Verschiedene Faktoren spielen eine wichtige Rolle. Ein zentrales Thema ist zum Beispiel die Vereinbarkeit von Familie und Beruf. Viele Ärztinnen befinden sich zum Zeitpunkt einer möglichen Niederlassung in einer Lebensphase, die durch Familiengründung geprägt ist. Die Sorge, den Ansprüchen einer eigenen Praxis nicht gerecht werden zu können – etwa aufgrund unvorhersehbarer Arbeitszeiten, unternehmerischer Verantwortung und fehlender Vertretungsmöglichkeiten – wirkt oft abschreckend und limitierend.
Ein weiterer Aspekt ist die fehlende Anzahl oder die fehlende Sichtbarkeit weiblicher Vorbilder. Erfolgreiche Praxisgründerinnen sind oft nicht in der Fachöffentlichkeit oder in der Ausbildung präsent. Das Bild des selbstständigen Arztes ist noch immer weitestgehend männlich geprägt. Dies beeinflusst – zum Teil sicher unterbewusst – die Selbstwahrnehmung junger Ärztinnen und deren Mut, den Weg der Selbstständigkeit zu wählen.

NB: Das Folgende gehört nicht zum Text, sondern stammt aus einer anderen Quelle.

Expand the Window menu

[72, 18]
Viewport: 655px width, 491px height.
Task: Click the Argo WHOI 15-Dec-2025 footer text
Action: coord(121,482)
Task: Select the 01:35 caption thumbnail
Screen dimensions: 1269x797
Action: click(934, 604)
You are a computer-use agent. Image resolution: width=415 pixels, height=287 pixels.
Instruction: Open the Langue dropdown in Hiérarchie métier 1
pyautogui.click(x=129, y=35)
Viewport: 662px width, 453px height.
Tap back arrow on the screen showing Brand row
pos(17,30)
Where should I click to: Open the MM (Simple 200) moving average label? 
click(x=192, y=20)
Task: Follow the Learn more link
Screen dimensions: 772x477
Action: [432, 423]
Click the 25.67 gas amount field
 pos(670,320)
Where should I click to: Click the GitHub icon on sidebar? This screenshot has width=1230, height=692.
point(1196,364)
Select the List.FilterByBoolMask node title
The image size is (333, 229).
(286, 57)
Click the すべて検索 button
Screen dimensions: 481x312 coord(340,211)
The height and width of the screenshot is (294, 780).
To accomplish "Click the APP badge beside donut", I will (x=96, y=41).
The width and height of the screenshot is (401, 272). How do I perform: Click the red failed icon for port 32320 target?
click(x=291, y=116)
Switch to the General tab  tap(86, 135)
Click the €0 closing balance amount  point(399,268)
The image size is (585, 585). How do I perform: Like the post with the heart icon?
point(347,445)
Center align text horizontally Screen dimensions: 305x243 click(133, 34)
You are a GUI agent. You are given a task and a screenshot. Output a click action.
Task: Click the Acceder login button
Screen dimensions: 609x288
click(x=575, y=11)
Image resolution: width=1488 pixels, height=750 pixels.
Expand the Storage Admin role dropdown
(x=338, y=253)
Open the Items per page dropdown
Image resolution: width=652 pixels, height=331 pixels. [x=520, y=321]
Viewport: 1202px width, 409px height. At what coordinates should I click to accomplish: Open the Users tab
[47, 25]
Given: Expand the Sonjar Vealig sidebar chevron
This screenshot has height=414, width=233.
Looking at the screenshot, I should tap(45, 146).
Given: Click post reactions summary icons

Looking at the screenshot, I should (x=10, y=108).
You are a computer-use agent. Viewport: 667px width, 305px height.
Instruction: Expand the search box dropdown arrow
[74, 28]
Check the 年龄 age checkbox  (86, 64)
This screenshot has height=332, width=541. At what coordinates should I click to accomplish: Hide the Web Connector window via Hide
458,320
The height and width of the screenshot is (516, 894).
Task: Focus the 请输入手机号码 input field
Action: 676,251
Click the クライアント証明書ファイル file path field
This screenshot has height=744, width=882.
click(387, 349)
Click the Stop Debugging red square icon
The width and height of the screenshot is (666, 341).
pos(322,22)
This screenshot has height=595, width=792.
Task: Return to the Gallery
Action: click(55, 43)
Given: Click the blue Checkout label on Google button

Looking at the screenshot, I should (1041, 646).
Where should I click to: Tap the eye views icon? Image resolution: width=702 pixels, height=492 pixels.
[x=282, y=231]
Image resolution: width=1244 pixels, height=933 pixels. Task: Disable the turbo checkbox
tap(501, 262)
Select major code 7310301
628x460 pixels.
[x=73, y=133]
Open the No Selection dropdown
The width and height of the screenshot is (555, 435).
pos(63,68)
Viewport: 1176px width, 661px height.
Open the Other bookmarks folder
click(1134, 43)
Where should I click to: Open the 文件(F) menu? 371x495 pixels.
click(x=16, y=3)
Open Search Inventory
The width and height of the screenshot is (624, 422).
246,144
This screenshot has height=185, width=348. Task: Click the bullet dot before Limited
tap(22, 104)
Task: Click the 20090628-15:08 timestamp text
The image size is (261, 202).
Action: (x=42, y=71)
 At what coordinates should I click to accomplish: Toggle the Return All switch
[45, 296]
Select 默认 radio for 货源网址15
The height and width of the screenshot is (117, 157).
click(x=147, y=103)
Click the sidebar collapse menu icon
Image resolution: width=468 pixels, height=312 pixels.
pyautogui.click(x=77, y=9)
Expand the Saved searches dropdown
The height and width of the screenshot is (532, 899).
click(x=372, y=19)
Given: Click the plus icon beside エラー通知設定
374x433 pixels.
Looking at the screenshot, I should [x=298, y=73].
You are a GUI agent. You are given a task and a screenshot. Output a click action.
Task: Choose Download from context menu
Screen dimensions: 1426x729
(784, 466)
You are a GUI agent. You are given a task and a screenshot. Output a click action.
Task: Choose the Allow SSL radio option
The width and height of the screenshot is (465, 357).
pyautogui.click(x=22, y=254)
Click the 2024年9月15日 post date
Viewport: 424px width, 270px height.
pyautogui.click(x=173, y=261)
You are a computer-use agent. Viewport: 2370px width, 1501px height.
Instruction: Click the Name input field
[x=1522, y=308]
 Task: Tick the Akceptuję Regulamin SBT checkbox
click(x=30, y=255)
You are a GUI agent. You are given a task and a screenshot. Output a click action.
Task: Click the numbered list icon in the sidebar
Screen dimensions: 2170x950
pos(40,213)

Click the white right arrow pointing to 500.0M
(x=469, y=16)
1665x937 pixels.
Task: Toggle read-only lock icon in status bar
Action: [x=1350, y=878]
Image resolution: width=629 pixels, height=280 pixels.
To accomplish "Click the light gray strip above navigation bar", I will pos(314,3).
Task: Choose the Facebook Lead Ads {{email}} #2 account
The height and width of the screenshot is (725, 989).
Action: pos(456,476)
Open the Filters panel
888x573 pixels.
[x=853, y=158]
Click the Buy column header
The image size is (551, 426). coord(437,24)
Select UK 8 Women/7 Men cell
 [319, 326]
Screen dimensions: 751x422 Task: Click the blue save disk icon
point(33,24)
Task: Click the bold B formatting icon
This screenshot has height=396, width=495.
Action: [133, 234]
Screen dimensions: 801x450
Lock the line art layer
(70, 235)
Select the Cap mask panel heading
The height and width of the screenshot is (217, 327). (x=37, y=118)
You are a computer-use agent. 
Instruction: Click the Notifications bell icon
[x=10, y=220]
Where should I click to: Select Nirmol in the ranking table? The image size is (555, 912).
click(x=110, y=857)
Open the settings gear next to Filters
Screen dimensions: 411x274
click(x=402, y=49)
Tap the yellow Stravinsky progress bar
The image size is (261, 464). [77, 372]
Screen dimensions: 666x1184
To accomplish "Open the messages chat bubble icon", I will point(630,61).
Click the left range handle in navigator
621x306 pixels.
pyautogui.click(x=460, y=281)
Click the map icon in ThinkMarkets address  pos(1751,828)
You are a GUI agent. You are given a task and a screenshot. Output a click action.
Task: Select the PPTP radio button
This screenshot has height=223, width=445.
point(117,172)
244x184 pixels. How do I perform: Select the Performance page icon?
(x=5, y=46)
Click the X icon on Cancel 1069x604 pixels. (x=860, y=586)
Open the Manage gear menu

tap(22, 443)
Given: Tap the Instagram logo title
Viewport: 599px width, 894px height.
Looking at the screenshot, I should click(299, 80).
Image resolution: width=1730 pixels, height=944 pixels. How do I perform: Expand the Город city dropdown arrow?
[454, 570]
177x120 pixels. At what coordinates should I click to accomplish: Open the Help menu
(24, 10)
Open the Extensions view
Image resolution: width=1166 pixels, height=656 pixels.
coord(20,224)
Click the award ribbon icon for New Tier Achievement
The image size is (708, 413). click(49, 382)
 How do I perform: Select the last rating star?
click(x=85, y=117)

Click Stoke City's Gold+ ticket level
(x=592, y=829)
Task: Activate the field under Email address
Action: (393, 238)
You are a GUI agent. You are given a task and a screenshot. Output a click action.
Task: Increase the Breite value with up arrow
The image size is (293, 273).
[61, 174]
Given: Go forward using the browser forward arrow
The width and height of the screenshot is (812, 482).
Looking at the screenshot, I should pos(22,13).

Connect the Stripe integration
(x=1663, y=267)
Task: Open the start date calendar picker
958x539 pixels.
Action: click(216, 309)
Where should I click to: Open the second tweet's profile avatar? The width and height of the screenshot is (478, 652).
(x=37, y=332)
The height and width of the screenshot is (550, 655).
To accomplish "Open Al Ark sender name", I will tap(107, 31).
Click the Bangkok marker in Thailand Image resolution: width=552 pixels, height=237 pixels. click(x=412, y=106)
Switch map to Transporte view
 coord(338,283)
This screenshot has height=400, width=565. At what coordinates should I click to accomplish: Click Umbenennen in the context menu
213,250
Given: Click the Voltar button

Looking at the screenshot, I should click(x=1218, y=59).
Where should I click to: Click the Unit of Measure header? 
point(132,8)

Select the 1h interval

Hinzu kommen mangelnde betriebswirtschaftliche Kenntnisse, die im Medizinstudium nicht vermittelt werden. Viele Ärztinnen (wie auch ihre männlichen Kollegen) fühlen sich nicht ausreichend auf die Anforderungen einer Praxisführung vorbereitet. In Verbindung mit Perfektionismus und dem Anspruch, alle Bereiche hundertprozentig zu beherrschen, führt dies dazu, dass Frauen oft länger zögern oder sich gar nicht erst trauen, den Schritt in die Selbstständigkeit zu gehen.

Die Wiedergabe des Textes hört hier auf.